State of matter in which the constituent atoms and molecules are bound to each other, but so loosely that the matter cannot maintain any shape without external support: If you place a liquid into a container, its shape will adapt to that of the container (in contrast with a solid body, which will keep its shape, and in common with other fluids such as gas or plasma).

Compare the other states of matter: solid state, gas, plasma.

LISA

The concept of LISA (Laser Interferometer Space Antenna), a space-based gravitational wave detector, has been studied jointly by the European and US space agencies ESA and NASA for 20 years. The planned interferometric gravitational wave detector should be composed of three satellites, positioned to form a triangle, with each side 2.5 million kilometers long. While called eLISA for some time, the project named LISA is expected to launch in 2034.

Synonyms: Laser Interferometer Space Antenna

LISA Pathfinder

LISA Pathfinder was a test mission of the European Space Agency ESA for the LISA mission. LISA Pathfinder demonstrated the functionality of crucial LISA technologies with which the first gravitational wave observatory in space will observe low-frequency gravitational waves.

lithium

Chemical element whose atomic nucleus contains three protons.

In the context of general relativity, it is of interest as one of the light elements that formed in the early universe during Big Bang Nucleosynthesis.

local group

The galaxy cluster of which our very own galaxy, the Milky Way, is a member. Cosmically speaking, the local group is rather puny – its only members apart from the Milky Way are the Andromeda galaxy, the galaxy M33 and a number of dwarf galaxies (such as the Magellanic clouds).

Lockman hole

A region in the sky, located in the constellation Ursa Major (better known as the Big Dipper), and covering an area about 75 times that of the full moon. Pointing their telescopes at this region, astronomers will encounter only negligible amounts of the hydrogen gas that fills significant portions of our galaxy. These are ideal conditions for obtaining a clear and unobstructed view of objects in deep space, far beyond our own galaxy. Not surprisingly, the Lockman hole is one of the most intensively studied regions in the night sky.

logarithmic

In graphic representations of physical data, a way of plotting values according to their common logarithm.

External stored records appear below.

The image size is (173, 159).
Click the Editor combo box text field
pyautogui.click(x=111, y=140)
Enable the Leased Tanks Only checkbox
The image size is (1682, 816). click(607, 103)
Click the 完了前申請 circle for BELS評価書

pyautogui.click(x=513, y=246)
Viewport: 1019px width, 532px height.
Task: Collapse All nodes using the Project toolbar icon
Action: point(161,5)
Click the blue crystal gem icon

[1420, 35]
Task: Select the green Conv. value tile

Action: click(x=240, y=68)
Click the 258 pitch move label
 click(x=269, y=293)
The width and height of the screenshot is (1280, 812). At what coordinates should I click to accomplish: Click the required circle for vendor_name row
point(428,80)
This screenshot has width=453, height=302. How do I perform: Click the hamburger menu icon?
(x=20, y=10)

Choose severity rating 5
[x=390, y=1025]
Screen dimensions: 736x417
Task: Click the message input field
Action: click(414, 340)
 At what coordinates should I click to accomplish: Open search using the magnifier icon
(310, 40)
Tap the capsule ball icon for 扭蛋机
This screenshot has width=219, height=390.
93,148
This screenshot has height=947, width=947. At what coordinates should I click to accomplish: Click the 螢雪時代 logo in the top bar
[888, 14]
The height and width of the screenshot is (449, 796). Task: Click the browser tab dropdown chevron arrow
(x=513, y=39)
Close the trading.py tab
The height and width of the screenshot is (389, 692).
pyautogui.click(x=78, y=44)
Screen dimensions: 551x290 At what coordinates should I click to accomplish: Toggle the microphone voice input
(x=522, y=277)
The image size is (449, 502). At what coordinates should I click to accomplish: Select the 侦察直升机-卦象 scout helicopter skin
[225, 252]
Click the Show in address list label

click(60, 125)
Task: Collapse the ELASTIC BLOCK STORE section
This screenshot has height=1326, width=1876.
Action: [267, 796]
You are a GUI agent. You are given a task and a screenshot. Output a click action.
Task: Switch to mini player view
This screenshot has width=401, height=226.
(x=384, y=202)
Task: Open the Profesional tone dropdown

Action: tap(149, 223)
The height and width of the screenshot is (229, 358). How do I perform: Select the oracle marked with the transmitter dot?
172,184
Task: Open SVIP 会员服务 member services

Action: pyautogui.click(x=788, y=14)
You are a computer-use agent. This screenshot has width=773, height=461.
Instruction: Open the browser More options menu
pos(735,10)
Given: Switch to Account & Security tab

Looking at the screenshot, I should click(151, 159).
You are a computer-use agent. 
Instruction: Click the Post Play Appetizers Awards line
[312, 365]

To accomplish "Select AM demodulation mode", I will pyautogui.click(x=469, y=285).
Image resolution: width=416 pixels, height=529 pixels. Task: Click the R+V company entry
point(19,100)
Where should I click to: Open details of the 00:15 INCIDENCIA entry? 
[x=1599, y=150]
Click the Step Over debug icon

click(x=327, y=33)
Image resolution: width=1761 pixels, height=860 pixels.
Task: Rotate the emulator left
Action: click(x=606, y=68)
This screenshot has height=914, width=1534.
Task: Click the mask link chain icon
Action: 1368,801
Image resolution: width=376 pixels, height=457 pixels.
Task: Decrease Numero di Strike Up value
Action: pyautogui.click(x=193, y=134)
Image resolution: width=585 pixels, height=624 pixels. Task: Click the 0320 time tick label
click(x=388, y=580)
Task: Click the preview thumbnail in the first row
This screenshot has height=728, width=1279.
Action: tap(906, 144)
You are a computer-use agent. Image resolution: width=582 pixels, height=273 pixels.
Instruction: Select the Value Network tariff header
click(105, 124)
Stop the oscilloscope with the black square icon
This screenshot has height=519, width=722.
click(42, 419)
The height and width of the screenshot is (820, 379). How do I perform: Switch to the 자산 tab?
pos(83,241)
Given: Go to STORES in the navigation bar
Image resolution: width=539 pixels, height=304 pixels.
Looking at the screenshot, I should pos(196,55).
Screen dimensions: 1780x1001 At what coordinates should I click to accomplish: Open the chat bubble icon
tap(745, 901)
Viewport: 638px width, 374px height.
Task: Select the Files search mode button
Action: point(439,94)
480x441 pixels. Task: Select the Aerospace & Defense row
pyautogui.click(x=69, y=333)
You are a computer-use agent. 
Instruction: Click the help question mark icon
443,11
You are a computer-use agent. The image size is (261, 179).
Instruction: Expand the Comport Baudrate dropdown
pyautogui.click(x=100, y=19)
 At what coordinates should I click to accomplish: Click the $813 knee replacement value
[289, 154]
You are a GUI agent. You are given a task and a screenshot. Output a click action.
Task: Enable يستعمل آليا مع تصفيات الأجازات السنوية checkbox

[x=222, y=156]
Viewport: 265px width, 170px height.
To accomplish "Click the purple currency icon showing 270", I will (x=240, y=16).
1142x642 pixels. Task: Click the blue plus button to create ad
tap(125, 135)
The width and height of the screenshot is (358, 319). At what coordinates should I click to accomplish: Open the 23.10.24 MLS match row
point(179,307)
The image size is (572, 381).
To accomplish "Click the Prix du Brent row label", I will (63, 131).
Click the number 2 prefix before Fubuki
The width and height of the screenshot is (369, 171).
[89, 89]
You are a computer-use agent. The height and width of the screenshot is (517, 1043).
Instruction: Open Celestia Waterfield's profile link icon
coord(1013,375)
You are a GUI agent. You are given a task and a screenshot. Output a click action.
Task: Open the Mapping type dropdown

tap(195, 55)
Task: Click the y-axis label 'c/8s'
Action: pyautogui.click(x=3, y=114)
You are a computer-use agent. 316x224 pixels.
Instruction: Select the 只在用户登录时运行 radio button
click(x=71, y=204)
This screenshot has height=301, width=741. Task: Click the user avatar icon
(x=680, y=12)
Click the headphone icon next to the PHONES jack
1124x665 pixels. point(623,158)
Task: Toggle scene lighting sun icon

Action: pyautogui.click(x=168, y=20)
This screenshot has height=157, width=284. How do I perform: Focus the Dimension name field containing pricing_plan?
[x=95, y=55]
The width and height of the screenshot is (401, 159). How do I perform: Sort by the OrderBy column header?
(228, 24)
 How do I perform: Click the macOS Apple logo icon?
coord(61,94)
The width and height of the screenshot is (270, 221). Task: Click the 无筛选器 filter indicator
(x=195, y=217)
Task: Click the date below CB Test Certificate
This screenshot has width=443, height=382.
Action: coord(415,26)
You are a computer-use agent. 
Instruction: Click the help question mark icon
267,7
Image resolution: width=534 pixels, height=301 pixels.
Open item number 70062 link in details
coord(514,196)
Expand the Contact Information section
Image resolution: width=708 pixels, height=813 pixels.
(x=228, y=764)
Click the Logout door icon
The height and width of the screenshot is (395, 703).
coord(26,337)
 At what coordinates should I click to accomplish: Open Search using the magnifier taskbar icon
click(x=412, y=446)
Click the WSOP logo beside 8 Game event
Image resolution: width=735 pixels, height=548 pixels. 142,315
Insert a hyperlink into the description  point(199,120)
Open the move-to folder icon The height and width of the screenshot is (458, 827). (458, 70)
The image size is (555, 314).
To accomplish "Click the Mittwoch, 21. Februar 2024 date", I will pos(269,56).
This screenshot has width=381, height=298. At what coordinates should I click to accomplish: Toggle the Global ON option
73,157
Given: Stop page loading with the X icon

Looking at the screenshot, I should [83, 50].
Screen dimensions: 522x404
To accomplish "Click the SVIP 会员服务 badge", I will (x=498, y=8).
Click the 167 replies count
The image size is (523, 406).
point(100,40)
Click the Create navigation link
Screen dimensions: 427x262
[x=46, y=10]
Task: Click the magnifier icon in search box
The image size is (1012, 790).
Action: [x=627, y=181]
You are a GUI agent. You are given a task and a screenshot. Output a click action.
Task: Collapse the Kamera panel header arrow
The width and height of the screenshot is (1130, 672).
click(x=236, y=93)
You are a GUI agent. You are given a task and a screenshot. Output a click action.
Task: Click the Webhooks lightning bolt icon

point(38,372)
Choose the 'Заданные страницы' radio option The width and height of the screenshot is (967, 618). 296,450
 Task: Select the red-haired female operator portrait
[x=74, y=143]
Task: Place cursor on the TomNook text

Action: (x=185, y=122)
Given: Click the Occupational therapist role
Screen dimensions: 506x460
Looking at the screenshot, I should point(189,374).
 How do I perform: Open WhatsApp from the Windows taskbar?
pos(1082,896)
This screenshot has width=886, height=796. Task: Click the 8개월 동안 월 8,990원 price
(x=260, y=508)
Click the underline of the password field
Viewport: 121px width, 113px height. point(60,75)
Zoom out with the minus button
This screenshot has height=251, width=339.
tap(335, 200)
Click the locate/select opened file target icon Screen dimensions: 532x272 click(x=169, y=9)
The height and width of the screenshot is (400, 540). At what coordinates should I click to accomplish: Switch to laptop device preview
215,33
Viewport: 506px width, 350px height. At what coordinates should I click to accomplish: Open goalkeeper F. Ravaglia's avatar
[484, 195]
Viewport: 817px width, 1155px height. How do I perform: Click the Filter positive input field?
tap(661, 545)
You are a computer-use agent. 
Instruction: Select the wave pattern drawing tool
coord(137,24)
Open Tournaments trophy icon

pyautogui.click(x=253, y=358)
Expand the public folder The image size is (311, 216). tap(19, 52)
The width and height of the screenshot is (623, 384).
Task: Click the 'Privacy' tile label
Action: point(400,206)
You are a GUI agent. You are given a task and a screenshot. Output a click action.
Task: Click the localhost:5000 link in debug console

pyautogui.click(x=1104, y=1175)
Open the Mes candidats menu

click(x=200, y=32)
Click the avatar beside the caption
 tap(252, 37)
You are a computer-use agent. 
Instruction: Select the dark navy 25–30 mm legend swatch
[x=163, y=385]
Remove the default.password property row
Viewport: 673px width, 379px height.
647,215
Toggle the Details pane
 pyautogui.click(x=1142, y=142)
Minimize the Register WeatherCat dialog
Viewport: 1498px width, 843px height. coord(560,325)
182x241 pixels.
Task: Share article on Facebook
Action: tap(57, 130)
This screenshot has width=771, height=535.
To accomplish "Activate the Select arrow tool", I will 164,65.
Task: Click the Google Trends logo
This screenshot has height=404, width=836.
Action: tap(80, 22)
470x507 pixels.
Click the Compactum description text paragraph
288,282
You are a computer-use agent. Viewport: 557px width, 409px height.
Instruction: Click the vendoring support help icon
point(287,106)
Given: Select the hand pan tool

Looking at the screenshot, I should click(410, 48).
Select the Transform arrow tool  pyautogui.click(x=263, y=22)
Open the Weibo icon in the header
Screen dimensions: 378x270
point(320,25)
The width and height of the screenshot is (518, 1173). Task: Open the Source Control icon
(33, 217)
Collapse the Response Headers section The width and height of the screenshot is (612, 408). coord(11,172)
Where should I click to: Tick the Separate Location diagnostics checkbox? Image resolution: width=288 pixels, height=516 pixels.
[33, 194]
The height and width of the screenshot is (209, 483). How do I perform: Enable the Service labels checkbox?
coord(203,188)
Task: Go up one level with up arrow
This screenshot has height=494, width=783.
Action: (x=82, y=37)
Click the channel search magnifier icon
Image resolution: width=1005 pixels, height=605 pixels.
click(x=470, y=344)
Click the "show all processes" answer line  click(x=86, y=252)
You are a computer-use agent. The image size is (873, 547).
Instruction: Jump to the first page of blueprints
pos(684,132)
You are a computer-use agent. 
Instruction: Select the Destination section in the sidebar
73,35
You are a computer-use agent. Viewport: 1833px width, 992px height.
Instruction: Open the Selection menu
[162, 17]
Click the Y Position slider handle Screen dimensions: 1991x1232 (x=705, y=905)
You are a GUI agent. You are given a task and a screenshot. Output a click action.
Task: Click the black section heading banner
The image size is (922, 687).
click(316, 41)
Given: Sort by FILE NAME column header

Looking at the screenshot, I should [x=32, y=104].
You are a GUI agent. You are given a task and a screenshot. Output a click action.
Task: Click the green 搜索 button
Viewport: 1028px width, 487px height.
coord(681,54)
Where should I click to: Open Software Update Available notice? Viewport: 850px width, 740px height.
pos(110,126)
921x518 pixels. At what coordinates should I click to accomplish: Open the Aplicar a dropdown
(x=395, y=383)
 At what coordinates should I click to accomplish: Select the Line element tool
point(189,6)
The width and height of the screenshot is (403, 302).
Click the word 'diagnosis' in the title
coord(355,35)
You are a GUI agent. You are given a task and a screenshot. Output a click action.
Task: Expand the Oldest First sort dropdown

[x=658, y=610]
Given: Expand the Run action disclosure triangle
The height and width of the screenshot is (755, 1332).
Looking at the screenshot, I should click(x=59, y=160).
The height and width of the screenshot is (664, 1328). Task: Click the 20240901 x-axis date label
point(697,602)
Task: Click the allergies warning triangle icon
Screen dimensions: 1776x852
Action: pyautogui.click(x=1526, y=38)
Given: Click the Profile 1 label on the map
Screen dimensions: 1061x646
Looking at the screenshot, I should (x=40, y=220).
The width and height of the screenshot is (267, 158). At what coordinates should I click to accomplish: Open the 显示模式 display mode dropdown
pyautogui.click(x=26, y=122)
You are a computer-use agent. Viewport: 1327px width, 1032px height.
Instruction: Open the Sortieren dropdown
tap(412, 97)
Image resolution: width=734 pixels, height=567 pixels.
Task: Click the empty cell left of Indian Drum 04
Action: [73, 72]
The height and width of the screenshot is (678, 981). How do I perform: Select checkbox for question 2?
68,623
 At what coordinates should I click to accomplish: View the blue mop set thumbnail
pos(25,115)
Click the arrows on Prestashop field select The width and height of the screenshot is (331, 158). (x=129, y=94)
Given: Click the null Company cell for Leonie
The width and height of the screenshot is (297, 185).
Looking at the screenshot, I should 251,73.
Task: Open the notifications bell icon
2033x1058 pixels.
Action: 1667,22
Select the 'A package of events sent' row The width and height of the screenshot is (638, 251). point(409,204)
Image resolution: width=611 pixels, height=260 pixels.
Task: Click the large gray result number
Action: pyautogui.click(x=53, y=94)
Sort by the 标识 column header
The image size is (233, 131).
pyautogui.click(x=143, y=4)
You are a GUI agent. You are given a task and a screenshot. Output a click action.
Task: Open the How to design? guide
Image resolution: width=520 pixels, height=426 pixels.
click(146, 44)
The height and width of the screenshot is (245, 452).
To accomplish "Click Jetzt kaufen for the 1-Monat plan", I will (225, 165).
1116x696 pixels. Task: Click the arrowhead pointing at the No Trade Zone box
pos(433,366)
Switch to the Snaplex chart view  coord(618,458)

In mathematics, the logarithm is the inverse function to exponentiation. That means the logarithm of a given number x is the exponent to which another fixed number, the base b, must be raised, to produce that number x. If the base is 10 then the logarithm of 10 is 1, the logarithm of 100 is 2, and so on.

In ordinary (“linear”) plots, the distance between the values 1 and 2 is the same as between the values 2 and 3. In a logarithmic plot, the distance between the values 1 and 10 is the same as the distance between 10 and 100 and the distance between 100 and 1000.

Synonyms: logarithmic scale

lookback time

The time that light from a distance body needs to reach us here on earth. Lookback time, defined using the cosmic time coordinate, is one way of defining distances in an expanding universe.

loop quantum gravity

Candidate for a theory of quantum gravity. Loop quantum gravity is an attempt to apply the concepts and laws of quantum theory directly to the geometry that is at the heart of general relativity.

A brief description can be found on the page Loop quantum gravity in the chapter Relativity and the quantum of Elementary Einstein.

Lorentz transformation

Central set of formulae of special relativity: Formulae that define how to go back and forth between two inertial reference frames that are in relative motion; more precisely: if an event is defined in terms of the space- and time coordinates of one of the observers, one can calculate which coordinates the other observer would assign to that same event.